LSK will not participate in this case and any other filed on the CJ’s advice. Several reasons underlie this decision.

First, these cases are incestuously filed against the CJ and Speakers of the National Assembly and the Senate on one hand by Parliament against the CJ and the AG on the other hand. They intentionally exclude all six petitioners on whose behest the CJ acted. Second, the President has disobeyed a court order declaring that he has violated the Constitution by refusing to swear-in judges.

Why should the President benefit from the same court or require others to obey orders in his favour? Third, in July, 2020, the President prohibited State organs from suing each other. What is the propriety of the President suing the CJ, who cannot defend the claim, if not to secure a compromise of the case?

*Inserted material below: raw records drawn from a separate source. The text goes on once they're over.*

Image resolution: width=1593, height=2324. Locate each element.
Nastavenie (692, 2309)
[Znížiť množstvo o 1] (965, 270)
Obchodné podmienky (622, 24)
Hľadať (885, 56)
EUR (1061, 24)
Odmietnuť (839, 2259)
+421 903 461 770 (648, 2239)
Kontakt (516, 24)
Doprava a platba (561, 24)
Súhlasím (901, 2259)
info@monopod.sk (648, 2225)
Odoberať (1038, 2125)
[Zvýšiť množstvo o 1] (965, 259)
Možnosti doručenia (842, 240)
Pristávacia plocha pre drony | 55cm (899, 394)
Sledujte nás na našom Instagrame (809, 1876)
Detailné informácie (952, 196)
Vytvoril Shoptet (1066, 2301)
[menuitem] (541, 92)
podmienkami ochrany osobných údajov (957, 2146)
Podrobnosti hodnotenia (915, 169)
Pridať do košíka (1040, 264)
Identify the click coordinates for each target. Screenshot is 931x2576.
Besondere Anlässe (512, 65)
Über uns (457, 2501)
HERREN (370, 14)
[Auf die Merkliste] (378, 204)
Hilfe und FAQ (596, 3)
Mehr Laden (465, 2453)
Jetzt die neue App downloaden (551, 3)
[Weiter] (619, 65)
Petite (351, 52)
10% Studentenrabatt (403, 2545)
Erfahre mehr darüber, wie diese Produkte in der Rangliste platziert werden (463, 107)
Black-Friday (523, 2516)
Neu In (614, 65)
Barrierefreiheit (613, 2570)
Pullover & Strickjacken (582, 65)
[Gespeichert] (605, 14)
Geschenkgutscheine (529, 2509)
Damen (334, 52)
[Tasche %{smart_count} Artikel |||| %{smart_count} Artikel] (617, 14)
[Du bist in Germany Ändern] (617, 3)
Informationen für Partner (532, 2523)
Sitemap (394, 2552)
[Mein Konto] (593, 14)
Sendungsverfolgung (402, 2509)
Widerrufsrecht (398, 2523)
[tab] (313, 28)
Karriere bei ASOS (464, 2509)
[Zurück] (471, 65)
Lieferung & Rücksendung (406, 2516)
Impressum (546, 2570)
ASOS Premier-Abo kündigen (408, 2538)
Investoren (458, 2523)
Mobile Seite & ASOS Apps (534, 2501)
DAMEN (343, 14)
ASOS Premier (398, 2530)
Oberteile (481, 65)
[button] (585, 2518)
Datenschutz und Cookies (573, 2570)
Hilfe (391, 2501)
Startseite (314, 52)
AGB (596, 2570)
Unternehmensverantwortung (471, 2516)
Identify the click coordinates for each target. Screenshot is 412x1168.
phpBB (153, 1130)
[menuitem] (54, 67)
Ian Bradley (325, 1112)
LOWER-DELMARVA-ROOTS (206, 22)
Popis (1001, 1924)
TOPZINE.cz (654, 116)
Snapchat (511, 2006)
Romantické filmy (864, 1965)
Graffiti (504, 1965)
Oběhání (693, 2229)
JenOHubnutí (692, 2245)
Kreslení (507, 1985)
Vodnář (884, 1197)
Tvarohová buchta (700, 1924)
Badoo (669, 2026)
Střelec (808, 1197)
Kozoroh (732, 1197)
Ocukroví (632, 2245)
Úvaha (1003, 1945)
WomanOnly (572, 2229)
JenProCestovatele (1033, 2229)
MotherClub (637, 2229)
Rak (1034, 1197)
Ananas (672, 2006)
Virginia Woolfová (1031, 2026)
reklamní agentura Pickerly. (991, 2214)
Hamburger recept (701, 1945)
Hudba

I can now freely review the case by the AG against the CJ now that LSK will not be involved in the case. The case should fail on all grounds upon which it is made and further, on two preliminary issues which the court should consider even if the case is not responded to by the CJ as legitimately expected.

First, the right to enforce the Bill of Rights or enforce the Constitution is given to a person. A person is defined to include “a company, association or other body of persons whether incorporated or unincorporated.” The AG or the President do not fall in this category. A challenge on behalf of the President against the CJ’s advice is unsustainable.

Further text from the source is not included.